Verschiedenen Parteien, die sich im Laufe der letzten 50 Jahre neu gründeten, wurde einmal Extremismus vorgeworfen. Den Grünen natürlich. Eine Partei, die heute ihre Wahlslogans auf Plakate der LBS drucken könnte, galt einmal als extrem. Zu links, zu alternativ: Hausbesetzer statt Häuslebauer. So ein Extremismusvorwurf ist ärgerlich, aber, naja, auch ziemlich cool. Die Partei der Grünen hat mittlerweile den Lebenslauf eines 68ers. Idealistisch in der Jugend, dann häuslich geworden, beim Daimler angefangen und jetzt schaut man auf diese Jugend zurück, schämt sich öffentlich ein bisschen, aber klopft sich innerparteilich auf die Schulter. Wir wollten mal was. Echt.
Ein
Extremismusvorwurf gegen die AfD ist gar nicht cool. Denn eine konservative
Partei, der man Extremismus vorwirft, kann nur rechtsradikal sein. Das ist
blöd, saublöd. Von Matthias Matussek ist in der WELT gerade ein bemerkenswertes
Porträt von Bernd Lucke erschienen. Matussek übertreibt gerne, er provoziert
auch mal. In seinem Lucke-Porträt provoziert er bis in die Details, wenn er
behauptet, Bernd Lucke sehe aus wie schlappe 34 Jahre alt. Das ist Unsinn, aber
vielleicht will Matussek den Männern knapp über 30 nur den Spiegel vorhalten.

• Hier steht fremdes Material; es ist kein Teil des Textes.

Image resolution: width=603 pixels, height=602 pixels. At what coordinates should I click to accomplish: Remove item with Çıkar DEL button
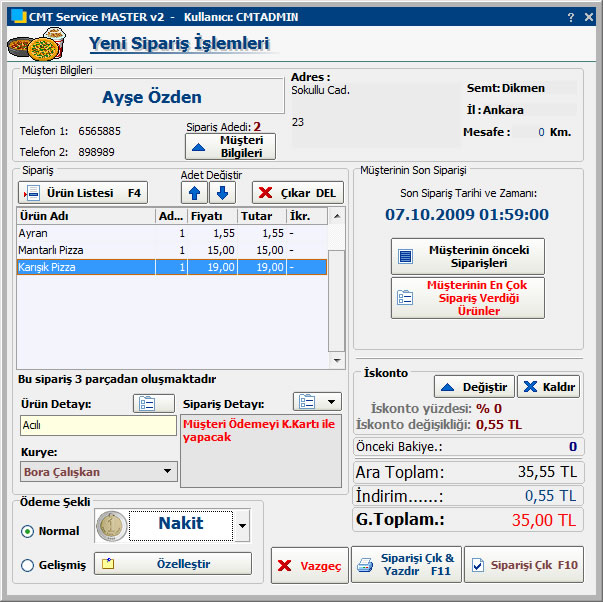[x=297, y=193]
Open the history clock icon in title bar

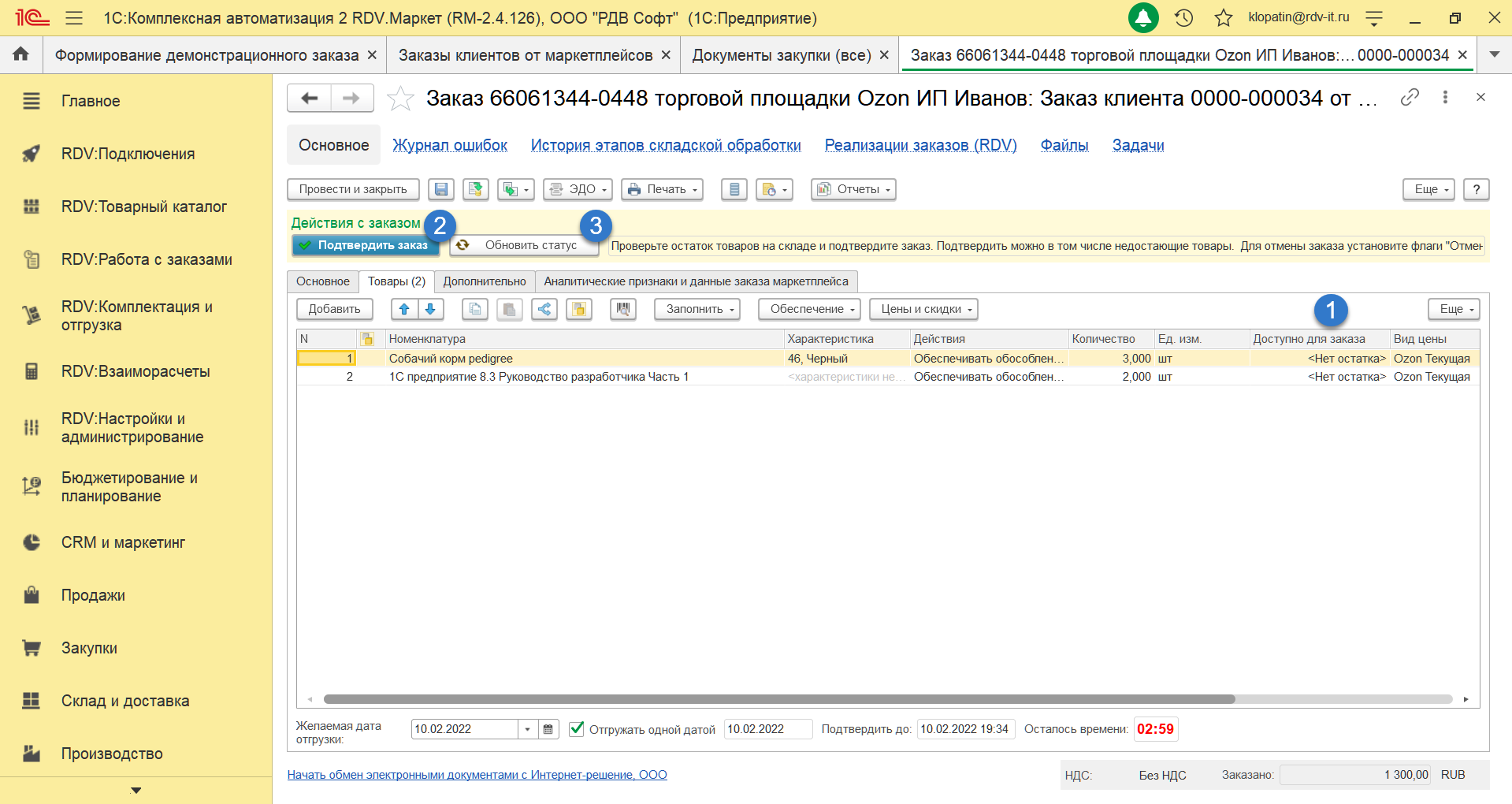1183,17
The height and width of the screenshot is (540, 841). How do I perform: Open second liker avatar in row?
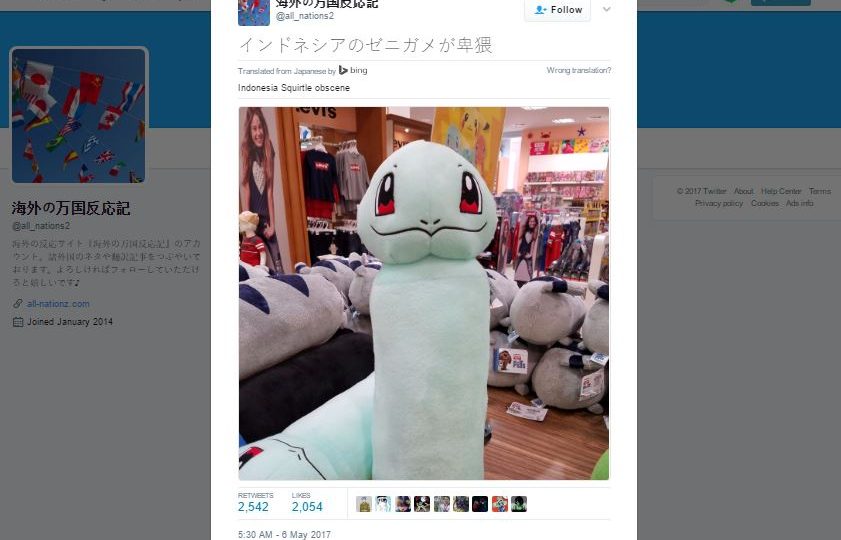click(383, 504)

So alt seht ihr aus. Bernd Lucke – das seid ihr.
Ich messe
dieser ganz und gar schlechten Einschätzung Matusseks zu viel Bedeutung bei.
Aber es sind die Details die Matusseks Text so spannend machen. Er schreibt ein
Porträt, das die Vorwürfe des Rechtsradikalismus präsent hält und sie beiläufig
entkräftet. Ein Betrunkener, Mettbrötchen essend, ruft zu der Gruppe um Lucke
und Matussek, die Wahlkampf in Thüringen betreibt, sie seien alle Nazis.
Matussek, nicht Lucke, antwortet, wo denn Nazis seien, da stehe doch AfD auf
den Plakaten. Also: Nur die Betrunkenen rufen „Nazis!“.
Lucke, so wird
gezeigt, hat mit Rechtsradikalismus nichts am Hut, er ist bloß der letzte echte
Spießbürger. Und Spießbürger, das soll in Zeiten von Merkels CDU harmlos
klingen. Spießer sind etwas zu langweilig, etwas zu ernsthaft, zu genau, der
ist sogar Wirtschaftswissenschaftler, dieser Lucke, da rechnet der immer ganz
genau nach, der rechnet sogar noch alles in Mark um. Wirtschaftswissenschaftler
sind allerdings nicht unbedingt harmlos, wie Nassim N. Taleb dargelegt hat, und
Spießbürger auch nicht.
„Entartet“
habe Lucke einmal das parlamentarische System genannt. Matussek fällt über
diese Äußerung Luckes her – allerdings ironisch. „Entartet. Ertappt.“ Ach, was
soll es auch, sind doch bloß Worte, die rutschen raus, kannste gar nicht
bremsen. Das ist wie über Eis laufen oder auf ne Bananenschale treten.
Und es stimmt.
Es ist eine ungeschickte Lappalie. Gibt schlimmeres, wie zum Beispiel: Volker
Kauder, ein anderer, der vielleicht auch bloß Spießbürger sein will, sagte
gerade angesichts dessen, dass zahlreiche Flüchtlinge nach Europa und also auch
nach Deutschland zu fliehen versuchen: „Ja, ich finde schon, dass wir weitere
Flüchtlinge aufnehmen müssen, wenn sie es bis zu uns schaffen.“ Wenn sie es bis
zu uns schaffen. Ein harmloser Satz, da zuckt der Spießbürger nicht einmal mit
der Wimper. Solln wir se etwa noch first-class rüberfliegen, die Flüchtlinge,
oder was?!
Nehmen Sie es
mir nicht übel, Herr Matussek, aber da möchte ich mich manchmal gerne betrinken,
Mettbrötchen essen und „Nazis!“ rufen.
Das Zitat ist noch in der ZDF-Mediathek zu hören. Heute Journal, Sendung vom 7. September, etwa bei Minute 10:30.